This short biography of Oscar W Adams was adapted and modernized from “The National Cyclopedia of The Colored Race”, published in 1919.
In the early 1900s, many enterprising young African Americans threw their weight into improving the lives and opportunities for the black community in Birmingham Alabama.
In the words of his contemporaries, none fought harder or more creditably than Oscar W Adams.
Oscar W. Adams was born in Gulf Crest, Alabama, one time known as Beaver Meadow. Gulf Crest was a community about 25 miles out of Mobile.
He attended the district school to the 8th grade and then made his way to Normal, Alabama, to the A. and M. College.
To make his way through school, both in public school and for the first year in College, Mr. Adams worked as a laborer on a turpentine farm.
Going Into Journalism
While a student, Adams became the editor of the Normal College newspaper.
He graduated in 1906 and embarked on a career in the newspaper industry.
For a number of years, he lived out pretty faithfully the advice of Horace Greeley to the young aspirants to Journalism: “to sleep on paper and eat ink.”
The Birmingham Reporter
Mr Adams either bought or founded the Birmingham Reporter, a newspaper catering to the black community.
The struggle of being a newspaper proprietor was even more bitter, if possible.
Business was not buoyant in Birmingham in those years. His subscribers were few and his advertisers small and uncertain.
Payment for both subscriptions and advertisements very slow in coming in.
To keep the paper alive, Mr. Adams gave up his lodgings and slept in the office on a lounge. He ate a full meal whenever he could afford to do so.
He is quoted to have said:
“But I always paid my helpers. I didn’t think it right to keep them waiting. It was none of their affair if the paper failed.”

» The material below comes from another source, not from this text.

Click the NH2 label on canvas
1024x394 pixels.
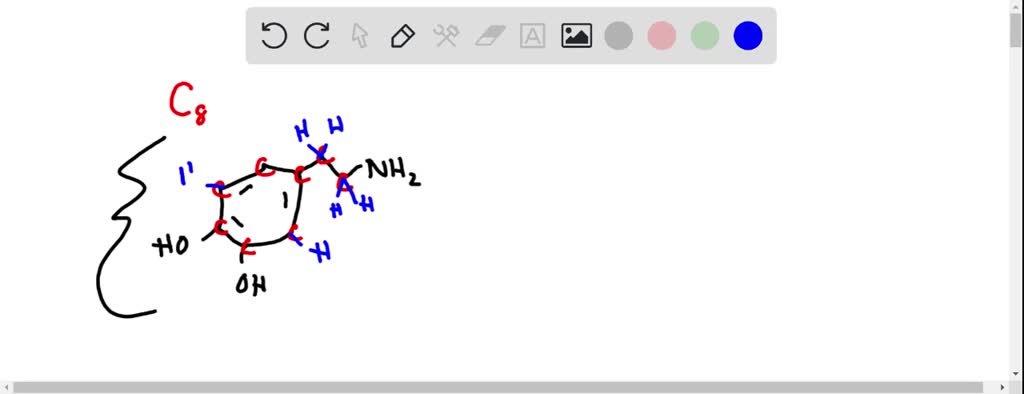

However, the Reporter came into its heyday in the 1920s. The circulation was reported to be over 27 thousand copies a week.
Adams As A Mason
Mr. Adams was an enthusiastic proponent of black orders of Freemasons. His newspaper was the official publication of three orders:
- the Knights of Pythias
- Odd Fellows
- the Masonic Order of Alabama.
He was a member of the Masonic Lodge, the Elks, the K. L. of H., and the Mosaic Templars.
He was also Secretary of the United Brothers of Friendship, as well as its spokesman in his journal.
Adams And Education
Adams was a strong proponent for education for black communities in Alabama.
He continued to take an interest in Normal A&M College and used his newspaper to report on the college and the local schools.
As his contemporaries noted in the Cyclopedia:
He is very loyal to Normal, not only because this is his Alma Mater, but because he really knows what it means for most of our boys and girls to secure even a fair education, an education rising but little above the three R’s.
Oscar W. Adams was also a noted public speaker. His admirers said in 1919 that he had filled some of the most important speaking engagements of any member of his race.
They described his talents like this:
He is a man of rare quality in this special line of work. He is a student of history, and his delivery is easy and pleasant.
He has, no doubt, appeared before more audiences in the past five years than any man in the race of his age.
As well as speaking out on civil rights, Adams oratorical talents were employed by the United States during the First World War.
Woodrow Wilson launched the Four Minute Men, an organization of volunteers who gave short speeches to support the war effort.
Adams was Chairman of the Four Minute Men Speakers of the State of Alabama. He was also a member of the State Committee on War Savings Certificates.
Oscar Adams married Mamie Tugglein in 1910. Unfortunately, Mrs Mamie Adams died just five years later.
Their son, Oscar Adams Jr, was notable in his own right as Alabama’s first black Supreme Court justice.